### Extrait choisi
************

Il explique être à la rue depuis qu’il s’est séparé de sa compagne.
— J’ai dormi à l’hôtel pendant 10 nuits. Mais à 60 € par nuit, je ne pouvais plus. Je suis parti sur Albi en espérant retravailler, pour arrêter les bêtises.
— Ce ne sont pas des « bêtises », ce sont les enfants qui font des bêtises. Ce sont des infractions. Vous faites état de problèmes pour vous loger et pour vous nourrir, mais vous trouvez le moyen d’acheter de la cocaïne.
— C’est exceptionnel, septembre c’est très dur, c’est le mois du décès de mon père, de mon frère, l’anniversaire de ma fille de neuf ans que je ne vois plus.
La présidente est très sceptique :
— En 2022, vous aviez déjà été condamné pour avoir conduit sous stupéfiant. Et vous voudriez nous faire croire que vous ne consommez qu’exceptionnellement !
— Mais en 2022, c’était du cannabis.
— Eh bien, c’est de la drogue, c’est interdit.
La magistrate lit les douze mentions de son casier judiciaire, des affaires de vols ou de stupéfiants pour la plupart, dont certaines remontent à une vingtaine d’années. Elle commente avec un air de reproche :
— Beaucoup de sursis avec mise à l’épreuve et d’injonctions de soins. Ce sont autant de mains qui vous ont été tendues. La dernière peine date d’avril, vous avez été condamné pour des faits similaires à 9 mois de sursis probatoire avec une obligation de soins pour ses addictions.

************

Entrées enregistrées d’une collection

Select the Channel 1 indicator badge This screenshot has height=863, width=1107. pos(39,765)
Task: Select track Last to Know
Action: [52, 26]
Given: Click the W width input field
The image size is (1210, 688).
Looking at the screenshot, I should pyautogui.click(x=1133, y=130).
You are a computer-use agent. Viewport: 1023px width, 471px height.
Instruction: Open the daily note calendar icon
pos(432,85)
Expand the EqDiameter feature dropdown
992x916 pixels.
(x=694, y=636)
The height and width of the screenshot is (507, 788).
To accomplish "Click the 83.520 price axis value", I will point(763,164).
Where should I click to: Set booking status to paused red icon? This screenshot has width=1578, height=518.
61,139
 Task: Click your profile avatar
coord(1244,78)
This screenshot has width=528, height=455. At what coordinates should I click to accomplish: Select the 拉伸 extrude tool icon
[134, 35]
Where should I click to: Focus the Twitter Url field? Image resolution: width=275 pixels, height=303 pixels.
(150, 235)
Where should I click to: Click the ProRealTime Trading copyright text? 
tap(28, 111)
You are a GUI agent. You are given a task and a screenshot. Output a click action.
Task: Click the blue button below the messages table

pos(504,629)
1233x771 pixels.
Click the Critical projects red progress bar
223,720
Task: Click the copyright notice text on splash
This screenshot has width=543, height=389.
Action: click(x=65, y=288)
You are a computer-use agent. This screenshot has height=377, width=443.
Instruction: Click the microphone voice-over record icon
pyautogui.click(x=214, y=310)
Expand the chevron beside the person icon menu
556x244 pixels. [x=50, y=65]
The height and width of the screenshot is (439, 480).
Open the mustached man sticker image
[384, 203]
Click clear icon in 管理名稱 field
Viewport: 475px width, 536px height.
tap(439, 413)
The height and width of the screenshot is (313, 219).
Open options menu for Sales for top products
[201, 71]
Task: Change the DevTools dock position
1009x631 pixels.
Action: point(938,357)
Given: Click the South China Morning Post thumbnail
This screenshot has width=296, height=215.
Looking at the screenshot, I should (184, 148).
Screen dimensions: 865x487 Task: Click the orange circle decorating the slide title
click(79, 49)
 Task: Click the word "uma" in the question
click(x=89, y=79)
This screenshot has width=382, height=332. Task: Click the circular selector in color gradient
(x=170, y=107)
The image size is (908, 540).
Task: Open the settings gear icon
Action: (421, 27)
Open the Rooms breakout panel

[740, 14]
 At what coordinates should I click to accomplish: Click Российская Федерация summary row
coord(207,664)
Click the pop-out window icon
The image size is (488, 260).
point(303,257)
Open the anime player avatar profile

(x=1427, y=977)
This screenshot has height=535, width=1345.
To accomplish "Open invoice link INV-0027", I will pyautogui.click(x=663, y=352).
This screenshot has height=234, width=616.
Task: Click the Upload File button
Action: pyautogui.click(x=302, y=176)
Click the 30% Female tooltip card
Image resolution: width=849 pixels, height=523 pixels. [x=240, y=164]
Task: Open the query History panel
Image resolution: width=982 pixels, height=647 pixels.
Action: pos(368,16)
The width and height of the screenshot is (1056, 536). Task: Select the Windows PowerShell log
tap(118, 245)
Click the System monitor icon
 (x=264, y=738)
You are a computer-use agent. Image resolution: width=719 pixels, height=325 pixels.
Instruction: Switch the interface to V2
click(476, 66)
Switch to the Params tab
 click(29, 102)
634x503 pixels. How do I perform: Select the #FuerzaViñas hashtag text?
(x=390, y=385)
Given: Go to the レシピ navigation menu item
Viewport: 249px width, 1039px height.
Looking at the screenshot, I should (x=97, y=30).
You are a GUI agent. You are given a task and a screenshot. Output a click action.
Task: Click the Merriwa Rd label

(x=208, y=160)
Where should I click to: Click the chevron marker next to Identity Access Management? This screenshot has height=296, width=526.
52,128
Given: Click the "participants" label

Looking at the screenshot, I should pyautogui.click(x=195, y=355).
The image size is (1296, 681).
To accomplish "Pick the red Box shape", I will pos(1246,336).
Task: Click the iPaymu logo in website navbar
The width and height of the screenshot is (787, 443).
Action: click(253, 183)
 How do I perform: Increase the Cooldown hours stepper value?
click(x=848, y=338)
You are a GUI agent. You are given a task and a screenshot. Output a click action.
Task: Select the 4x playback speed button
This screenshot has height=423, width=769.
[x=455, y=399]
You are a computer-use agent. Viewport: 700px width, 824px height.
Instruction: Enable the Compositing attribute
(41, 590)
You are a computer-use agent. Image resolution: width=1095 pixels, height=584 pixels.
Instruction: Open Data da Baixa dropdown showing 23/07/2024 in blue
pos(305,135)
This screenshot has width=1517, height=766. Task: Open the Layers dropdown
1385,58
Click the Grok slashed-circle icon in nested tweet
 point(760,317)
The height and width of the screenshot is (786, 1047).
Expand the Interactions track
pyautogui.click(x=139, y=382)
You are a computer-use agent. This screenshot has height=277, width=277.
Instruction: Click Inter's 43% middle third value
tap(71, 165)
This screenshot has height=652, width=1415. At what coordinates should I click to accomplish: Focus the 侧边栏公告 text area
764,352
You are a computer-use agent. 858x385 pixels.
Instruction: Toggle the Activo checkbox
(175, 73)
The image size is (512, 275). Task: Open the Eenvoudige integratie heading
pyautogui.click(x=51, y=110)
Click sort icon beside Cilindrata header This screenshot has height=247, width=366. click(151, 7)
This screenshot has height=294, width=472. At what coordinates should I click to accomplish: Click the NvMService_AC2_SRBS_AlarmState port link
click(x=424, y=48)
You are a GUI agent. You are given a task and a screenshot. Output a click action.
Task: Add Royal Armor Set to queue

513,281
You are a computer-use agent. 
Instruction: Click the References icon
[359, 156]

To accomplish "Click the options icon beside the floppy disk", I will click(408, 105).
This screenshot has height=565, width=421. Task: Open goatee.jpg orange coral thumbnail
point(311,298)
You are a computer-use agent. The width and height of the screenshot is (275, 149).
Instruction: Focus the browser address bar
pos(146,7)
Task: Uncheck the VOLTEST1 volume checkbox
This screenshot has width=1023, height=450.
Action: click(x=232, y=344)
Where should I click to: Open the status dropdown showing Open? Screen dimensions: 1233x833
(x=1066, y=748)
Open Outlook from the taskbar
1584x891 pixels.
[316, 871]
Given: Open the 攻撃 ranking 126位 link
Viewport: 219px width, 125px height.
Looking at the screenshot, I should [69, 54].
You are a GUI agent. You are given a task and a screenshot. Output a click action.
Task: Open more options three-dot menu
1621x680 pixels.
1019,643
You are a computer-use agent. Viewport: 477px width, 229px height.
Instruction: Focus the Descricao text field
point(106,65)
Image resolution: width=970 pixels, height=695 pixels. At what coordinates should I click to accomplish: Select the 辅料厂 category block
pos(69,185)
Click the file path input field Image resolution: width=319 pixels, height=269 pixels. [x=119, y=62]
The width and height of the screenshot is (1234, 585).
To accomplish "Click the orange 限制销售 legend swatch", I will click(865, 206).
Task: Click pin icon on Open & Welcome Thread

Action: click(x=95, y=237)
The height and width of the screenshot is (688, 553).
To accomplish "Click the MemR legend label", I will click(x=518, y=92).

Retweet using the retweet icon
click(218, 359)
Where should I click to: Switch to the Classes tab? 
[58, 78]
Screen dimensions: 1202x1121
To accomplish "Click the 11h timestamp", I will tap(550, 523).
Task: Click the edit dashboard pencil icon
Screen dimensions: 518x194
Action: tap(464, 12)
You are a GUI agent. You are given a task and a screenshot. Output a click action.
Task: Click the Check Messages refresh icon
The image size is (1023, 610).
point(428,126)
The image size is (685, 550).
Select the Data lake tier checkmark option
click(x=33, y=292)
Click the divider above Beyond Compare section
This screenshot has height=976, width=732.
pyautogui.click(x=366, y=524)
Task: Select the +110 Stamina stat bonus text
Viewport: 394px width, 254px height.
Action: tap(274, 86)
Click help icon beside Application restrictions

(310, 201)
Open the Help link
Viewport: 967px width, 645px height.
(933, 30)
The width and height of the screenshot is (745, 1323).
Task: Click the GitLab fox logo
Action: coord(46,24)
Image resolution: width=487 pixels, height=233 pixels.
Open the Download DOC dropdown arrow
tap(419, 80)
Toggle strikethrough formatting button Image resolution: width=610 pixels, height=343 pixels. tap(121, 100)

************

### Consignes
A. Recopiez tout le passage de l’extrait choisi, depuis « La présidente est » jusqu’à « consommez qu’exceptionnellement ! ».
B. Traduisez en anglais la phrase suivante de l’extrait choisi : « Je suis parti sur Albi en espérant retravailler, pour arrêter les bêtises. »
C. Les affirmations suivantes concordent-elles avec l’extrait choisi ? Répondez par oui ou par non et citez les mots du texte qui tranchent.
(i) Le prévenu a dormi à l’hôtel pendant dix nuits.
(ii) Selon le prévenu, en 2022, il s’agissait de cocaïne.
(iii) Le casier judiciaire du prévenu compte douze mentions.

### Corrigés
A.
La présidente est très sceptique :
— En 2022, vous aviez déjà été condamné pour avoir conduit sous stupéfiant. Et vous voudriez nous faire croire que vous ne consommez qu’exceptionnellement !

B. I left for Albi hoping to work again, to stop the nonsense.

C.
(i) Oui : « J’ai dormi à l’hôtel pendant 10 nuits. »
(ii) Non : « Mais en 2022, c’était du cannabis. »
(iii) Oui : « La magistrate lit les douze mentions de son casier judiciaire »